During the Prague Spring of 1968, Píka's case was reopened at the request of Milan Píka (son of Heliodor) and the elder Píka's lawyer, and a military tribunal declared Heliodor Píka innocent of all charges. Milan Píka died in March 2019. He had become a general in both the Czech and Slovak armies – the only person in history ever to do so.

In 2001, Karel Vaš was indicted by the Czech police's State Office of Investigation on charges of having knowingly used false evidence, falsifying a confession, exceeding his powers and using psychological violence during the Píka affair. These counts would carry a maximum sentence of 15 years in prison.

In June 2001, after a trial before the Senate of the Prague City Court, the eighty-five-year-old Vaš was found guilty of introducing false documents and statements, and sentenced to seven years' imprisonment. Both Vaš and his attorney maintained Vaš's innocence, and promised to appeal.

==Honours==
The Czechoslovak government conferred the Milan Rastislav Stefanik Order, 3rd class upon Píka in 1991.
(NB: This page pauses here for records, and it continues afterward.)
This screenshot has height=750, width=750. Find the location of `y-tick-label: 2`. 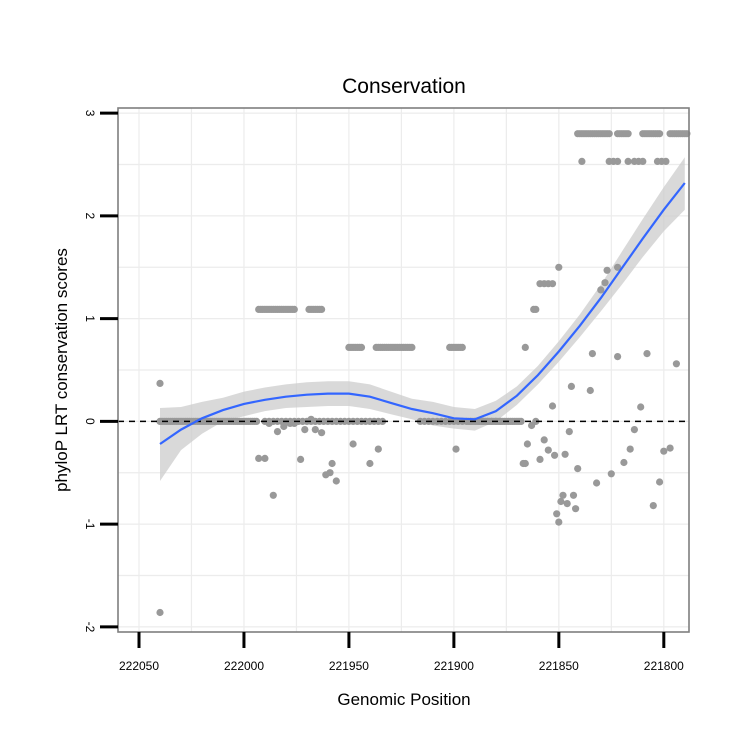

y-tick-label: 2 is located at coordinates (90, 216).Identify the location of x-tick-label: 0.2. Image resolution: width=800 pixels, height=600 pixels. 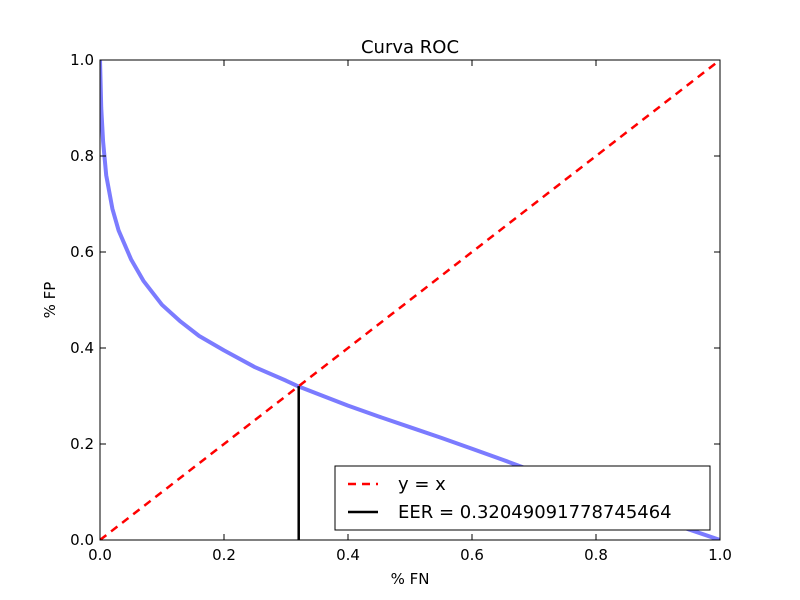
(224, 555).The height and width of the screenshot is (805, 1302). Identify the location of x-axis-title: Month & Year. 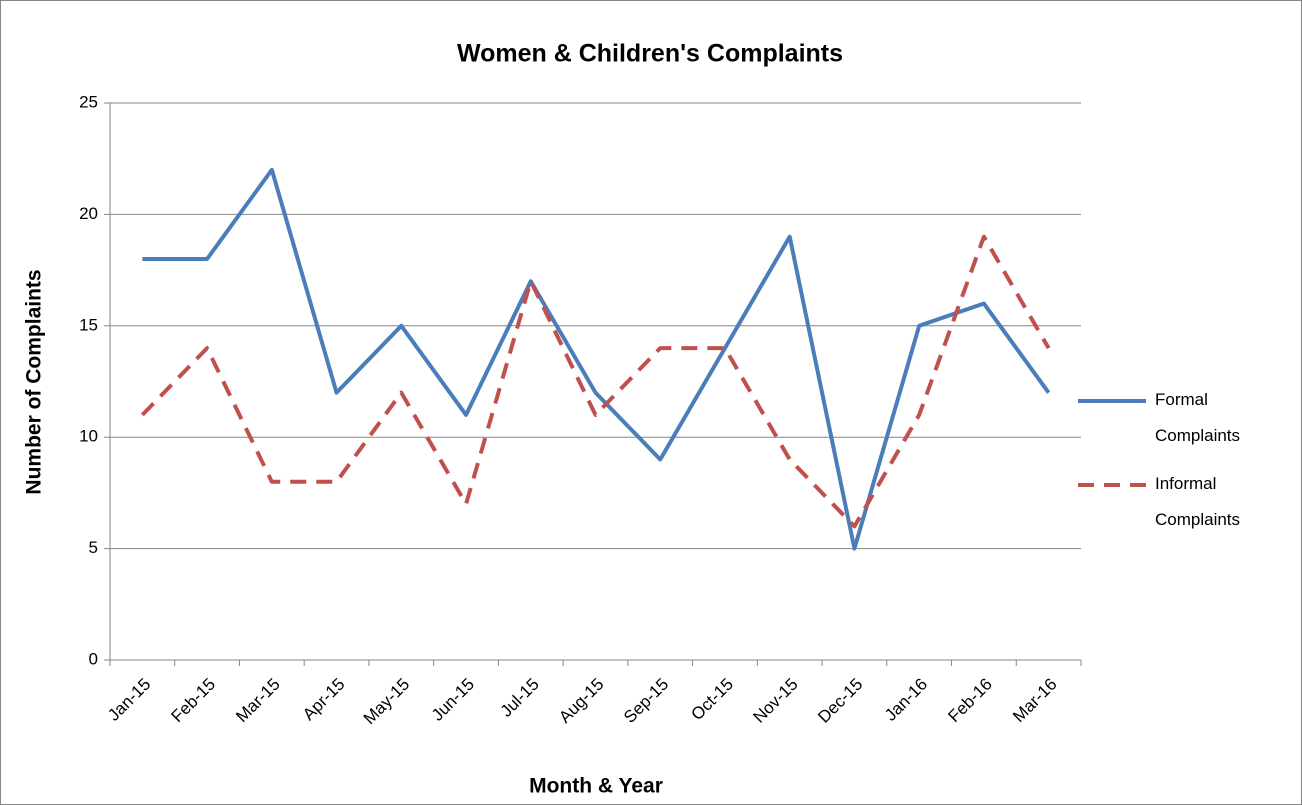
(596, 786).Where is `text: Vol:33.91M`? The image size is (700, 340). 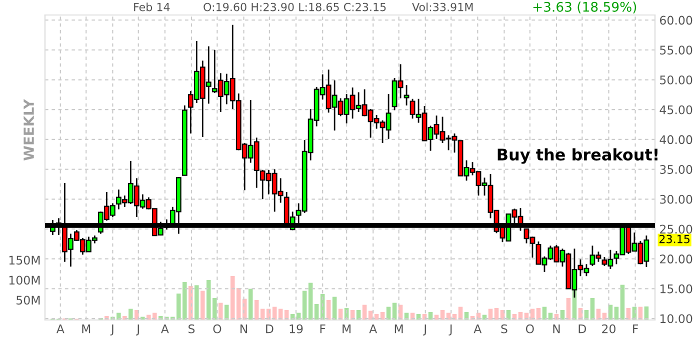
text: Vol:33.91M is located at coordinates (442, 7).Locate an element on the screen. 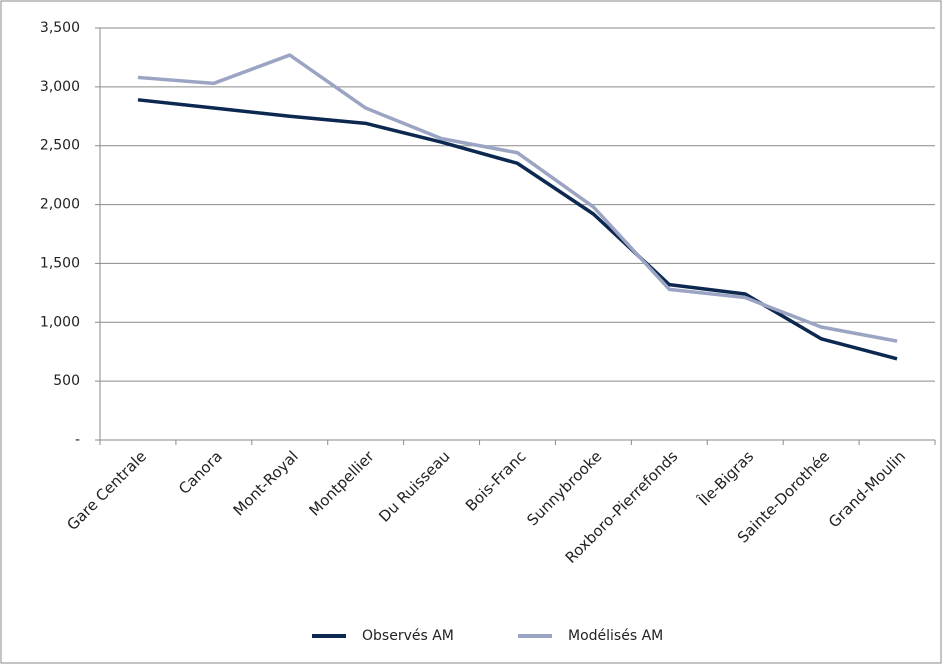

On 1 September 2004, Píka was awarded the highest Slovak decoration, the Order of the White Double Cross, 1st Class. (Píka was the first, and As of 2010, the only recipient of the military version of this award.)

Píka earned several French medals for his military service as a Legionnaire in France during the First World War. He was also the recipient of many Soviet, American and British military decorations. A street in Prague 6 (Dejvice) was renamed in his honor in 1990 (Generála Píky).

In 1992, Píka was posthumously promoted to the rank of general. Following the conviction of Vaš, on 21 June 2001 a ceremony was held at Czech Army headquarters in Prague to confer full military honours upon Píka.